(Dataset items)
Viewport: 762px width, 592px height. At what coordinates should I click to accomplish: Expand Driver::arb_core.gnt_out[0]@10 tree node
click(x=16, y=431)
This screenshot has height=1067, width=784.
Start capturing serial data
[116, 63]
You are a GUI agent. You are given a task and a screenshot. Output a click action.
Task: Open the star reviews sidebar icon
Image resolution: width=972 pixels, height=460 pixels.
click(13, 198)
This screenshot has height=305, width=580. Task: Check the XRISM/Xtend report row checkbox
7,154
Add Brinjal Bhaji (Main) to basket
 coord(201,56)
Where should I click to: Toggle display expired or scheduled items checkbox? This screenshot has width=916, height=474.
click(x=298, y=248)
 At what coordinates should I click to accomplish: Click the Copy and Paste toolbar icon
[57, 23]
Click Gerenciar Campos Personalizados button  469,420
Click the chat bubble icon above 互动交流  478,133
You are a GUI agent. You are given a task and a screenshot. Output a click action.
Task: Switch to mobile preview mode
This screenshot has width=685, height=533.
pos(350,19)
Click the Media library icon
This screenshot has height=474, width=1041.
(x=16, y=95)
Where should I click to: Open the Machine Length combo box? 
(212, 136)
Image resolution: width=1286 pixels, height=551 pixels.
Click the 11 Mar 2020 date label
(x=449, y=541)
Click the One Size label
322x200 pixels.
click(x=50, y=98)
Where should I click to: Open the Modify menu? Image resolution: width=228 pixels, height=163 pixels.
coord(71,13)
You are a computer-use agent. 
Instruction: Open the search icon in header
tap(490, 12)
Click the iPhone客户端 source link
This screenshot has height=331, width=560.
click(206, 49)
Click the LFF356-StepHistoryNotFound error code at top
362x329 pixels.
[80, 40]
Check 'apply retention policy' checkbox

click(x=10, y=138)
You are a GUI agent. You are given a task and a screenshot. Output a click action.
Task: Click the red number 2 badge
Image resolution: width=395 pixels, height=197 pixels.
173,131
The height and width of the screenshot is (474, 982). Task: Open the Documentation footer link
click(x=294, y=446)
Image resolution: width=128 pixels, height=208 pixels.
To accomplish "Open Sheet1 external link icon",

Work item:
Copy every entry exactly as it is given.

Your response:
Viewport: 762px width, 592px height. At what coordinates should I click to accomplish: Expand Driver::arb_core.gnt_out[0]@10 tree node
click(x=16, y=431)
This screenshot has height=1067, width=784.
Start capturing serial data
[116, 63]
You are a GUI agent. You are given a task and a screenshot. Output a click action.
Task: Open the star reviews sidebar icon
Image resolution: width=972 pixels, height=460 pixels.
click(13, 198)
This screenshot has height=305, width=580. Task: Check the XRISM/Xtend report row checkbox
7,154
Add Brinjal Bhaji (Main) to basket
 coord(201,56)
Where should I click to: Toggle display expired or scheduled items checkbox? This screenshot has width=916, height=474.
click(x=298, y=248)
 At what coordinates should I click to accomplish: Click the Copy and Paste toolbar icon
[57, 23]
Click Gerenciar Campos Personalizados button  469,420
Click the chat bubble icon above 互动交流  478,133
You are a GUI agent. You are given a task and a screenshot. Output a click action.
Task: Switch to mobile preview mode
This screenshot has width=685, height=533.
pos(350,19)
Click the Media library icon
This screenshot has height=474, width=1041.
(x=16, y=95)
Where should I click to: Open the Machine Length combo box? 
(212, 136)
Image resolution: width=1286 pixels, height=551 pixels.
Click the 11 Mar 2020 date label
(x=449, y=541)
Click the One Size label
322x200 pixels.
click(x=50, y=98)
Where should I click to: Open the Modify menu? Image resolution: width=228 pixels, height=163 pixels.
coord(71,13)
You are a computer-use agent. 
Instruction: Open the search icon in header
tap(490, 12)
Click the iPhone客户端 source link
This screenshot has height=331, width=560.
click(206, 49)
Click the LFF356-StepHistoryNotFound error code at top
362x329 pixels.
[80, 40]
Check 'apply retention policy' checkbox

click(x=10, y=138)
You are a GUI agent. You are given a task and a screenshot. Output a click action.
Task: Click the red number 2 badge
Image resolution: width=395 pixels, height=197 pixels.
173,131
The height and width of the screenshot is (474, 982). Task: Open the Documentation footer link
click(x=294, y=446)
Image resolution: width=128 pixels, height=208 pixels.
To accomplish "Open Sheet1 external link icon",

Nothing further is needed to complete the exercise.